The increase Australian home values in November has slowed to a snails pace with economists saying buyers are holding out for an interest rate cut in 2025
CoreLogic’s national Home Value Index (HVI) increased by just 0.1% in the final month of spring, marking the slowest national growth since January 2023. This marks the 22nd consecutive month of growth, though it may be nearing its end in this cycle.
“The downturn is gathering momentum in Melbourne and Sydney,” says Tim Lawless, CoreLogic’s research director.“While the mid-sized capitals, which have dominated the growth cycle of late, are also losing steam.”
Melbourne, where housing values have fallen over ten of the past twelve months, recorded a -0.4% fall over the month, taking values -2.3% lower over the past year.
For Sydney, August likely marked the peak of the cycle, with values flattening in September and falling -0.2% in Octoberand November. On a rolling quarterly basis, seeing four of Australia’s eight capital cities recorded a fall in values, led by Melbourne (-1.0%) and joined by Darwin (-0.7%), Sydney (-0.5%) and Canberra (-0.3%).
Perth continues to lead the nation in capital gains, with values rising 1.1% in the past month and 3.0% over the rolling quarter. However, this is the smallest quarterly increase since April 2023 and less than half the growth seen in the June quarter (6.7%).
Brisbane’s quarterly growth rate has slowed to 1.8%, the slowest pace since March 2023. Meanwhile, Adelaide recorded a 2.8% increase over the past three months, the smallest rise since June 2023.
Regional housing trends have outpaced the capitals, with the combined regional index rising 1.1% over the past three months, compared to just a 0.3% increase in the combined capitals. However, like the capitals, regional areas are showing a mix of results. Regional Victoria saw a 0.9% decline in the rolling quarter, while all other regional areas posted modest increases, led by regional WA, which saw a 3.3% rise.
The weaker housing market has been accompanied by an increase in available supply as vendor activity picked up through spring. Listings in capital cities have risen by 16% since the end of winter. Perth (+33%) and Adelaide (+25%) saw the largest increases in advertised stock, though these figures are still coming from low levels, with overall listings in these cities remaining below average.

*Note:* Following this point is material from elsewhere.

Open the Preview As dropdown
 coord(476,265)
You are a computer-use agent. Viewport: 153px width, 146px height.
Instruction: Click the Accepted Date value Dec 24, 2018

Sydney and Melbourne listings are now 10.4% and 9.1% higher than their respective five-year averages, marking the highest levels for this time of year since 2018.
In a note to investors, AMP Capital’s Shane Oliver says, “The housing shortfall is expected to remain significant for a long while yet as building approvals running around 175,000 dwellings a year indicate that completions are likely to run below government objectives for 240,000 pa (or 1.2 million over five years) for some time to come and may never reach that objective. The accumulated shortfall of dwellings in Australia is estimated to be around 200,000 dwellings at least, but if the decline in the average number of people per household seen in the pandemic years is sustained then the accumulated shortfall could be around 300,000 dwellings.”
Oliver also remarked, “Gains have slowed to a crawl with recent months also being revised down by CoreLogic, suggesting that November’s 0.1% gain could be revised down too.”
Meanwhile, purchasing activity is beginning to slow down. CoreLogic estimates that home sales in capital cities over the past three months are 4.6% lower than a year ago and 2.0% below the five-year average. Sydney saw the most significant decline, with sales over the past quarter estimated to be 15.4% lower than last year and 15.1% below the five-year average.
With more supply and less demand, selling conditions have weakened through spring. Auction clearance rates in the combined capitals have remained below 60% since mid-October, and median selling times for private treaty sales are on the rise.